### [Work request]
Each record below is to be set down again precisely.

------------------------

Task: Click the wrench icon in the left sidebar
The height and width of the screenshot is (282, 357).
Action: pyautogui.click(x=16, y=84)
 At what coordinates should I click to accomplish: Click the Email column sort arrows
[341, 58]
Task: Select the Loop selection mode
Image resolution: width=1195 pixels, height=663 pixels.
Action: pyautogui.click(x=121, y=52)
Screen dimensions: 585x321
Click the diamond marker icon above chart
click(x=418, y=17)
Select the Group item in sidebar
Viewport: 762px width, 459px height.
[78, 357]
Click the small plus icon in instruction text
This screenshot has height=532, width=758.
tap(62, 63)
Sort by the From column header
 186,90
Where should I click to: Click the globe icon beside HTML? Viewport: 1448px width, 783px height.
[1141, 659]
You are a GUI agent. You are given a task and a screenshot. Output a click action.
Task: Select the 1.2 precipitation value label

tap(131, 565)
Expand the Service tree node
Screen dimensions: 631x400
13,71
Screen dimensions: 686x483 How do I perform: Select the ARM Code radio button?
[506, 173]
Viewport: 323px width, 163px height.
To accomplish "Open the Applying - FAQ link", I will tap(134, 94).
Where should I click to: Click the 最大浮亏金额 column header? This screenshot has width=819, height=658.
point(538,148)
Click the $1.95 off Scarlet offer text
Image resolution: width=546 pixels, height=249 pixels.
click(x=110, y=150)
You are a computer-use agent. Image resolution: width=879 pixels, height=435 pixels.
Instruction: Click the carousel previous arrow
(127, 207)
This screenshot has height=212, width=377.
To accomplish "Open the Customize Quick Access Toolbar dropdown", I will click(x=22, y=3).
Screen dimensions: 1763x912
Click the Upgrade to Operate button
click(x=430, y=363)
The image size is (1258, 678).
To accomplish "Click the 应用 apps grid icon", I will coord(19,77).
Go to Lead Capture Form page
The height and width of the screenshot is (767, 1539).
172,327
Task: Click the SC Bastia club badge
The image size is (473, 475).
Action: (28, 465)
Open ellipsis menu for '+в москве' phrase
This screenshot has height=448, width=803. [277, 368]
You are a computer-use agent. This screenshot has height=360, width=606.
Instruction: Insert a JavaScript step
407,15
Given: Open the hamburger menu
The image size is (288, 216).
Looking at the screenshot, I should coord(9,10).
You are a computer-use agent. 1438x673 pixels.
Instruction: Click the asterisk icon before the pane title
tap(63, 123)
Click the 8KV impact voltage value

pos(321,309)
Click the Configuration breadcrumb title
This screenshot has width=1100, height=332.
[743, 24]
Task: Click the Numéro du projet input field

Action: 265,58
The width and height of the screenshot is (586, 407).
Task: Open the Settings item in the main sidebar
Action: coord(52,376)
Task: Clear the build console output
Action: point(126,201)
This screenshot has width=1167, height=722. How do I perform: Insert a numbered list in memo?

------------------------

### [Written reply]
Task: Click the wrench icon in the left sidebar
The height and width of the screenshot is (282, 357).
Action: pyautogui.click(x=16, y=84)
 At what coordinates should I click to accomplish: Click the Email column sort arrows
[341, 58]
Task: Select the Loop selection mode
Image resolution: width=1195 pixels, height=663 pixels.
Action: pyautogui.click(x=121, y=52)
Screen dimensions: 585x321
Click the diamond marker icon above chart
click(x=418, y=17)
Select the Group item in sidebar
Viewport: 762px width, 459px height.
[78, 357]
Click the small plus icon in instruction text
This screenshot has height=532, width=758.
tap(62, 63)
Sort by the From column header
 186,90
Where should I click to: Click the globe icon beside HTML? Viewport: 1448px width, 783px height.
[1141, 659]
You are a GUI agent. You are given a task and a screenshot. Output a click action.
Task: Select the 1.2 precipitation value label

tap(131, 565)
Expand the Service tree node
Screen dimensions: 631x400
13,71
Screen dimensions: 686x483 How do I perform: Select the ARM Code radio button?
[506, 173]
Viewport: 323px width, 163px height.
To accomplish "Open the Applying - FAQ link", I will tap(134, 94).
Where should I click to: Click the 最大浮亏金额 column header? This screenshot has width=819, height=658.
point(538,148)
Click the $1.95 off Scarlet offer text
Image resolution: width=546 pixels, height=249 pixels.
click(x=110, y=150)
You are a computer-use agent. Image resolution: width=879 pixels, height=435 pixels.
Instruction: Click the carousel previous arrow
(127, 207)
This screenshot has height=212, width=377.
To accomplish "Open the Customize Quick Access Toolbar dropdown", I will click(x=22, y=3).
Screen dimensions: 1763x912
Click the Upgrade to Operate button
click(x=430, y=363)
The image size is (1258, 678).
To accomplish "Click the 应用 apps grid icon", I will coord(19,77).
Go to Lead Capture Form page
The height and width of the screenshot is (767, 1539).
172,327
Task: Click the SC Bastia club badge
The image size is (473, 475).
Action: (28, 465)
Open ellipsis menu for '+в москве' phrase
This screenshot has height=448, width=803. [277, 368]
You are a computer-use agent. This screenshot has height=360, width=606.
Instruction: Insert a JavaScript step
407,15
Given: Open the hamburger menu
The image size is (288, 216).
Looking at the screenshot, I should coord(9,10).
You are a computer-use agent. 1438x673 pixels.
Instruction: Click the asterisk icon before the pane title
tap(63, 123)
Click the 8KV impact voltage value

pos(321,309)
Click the Configuration breadcrumb title
This screenshot has width=1100, height=332.
[743, 24]
Task: Click the Numéro du projet input field

Action: 265,58
The width and height of the screenshot is (586, 407).
Task: Open the Settings item in the main sidebar
Action: coord(52,376)
Task: Clear the build console output
Action: point(126,201)
This screenshot has width=1167, height=722. How do I perform: Insert a numbered list in memo?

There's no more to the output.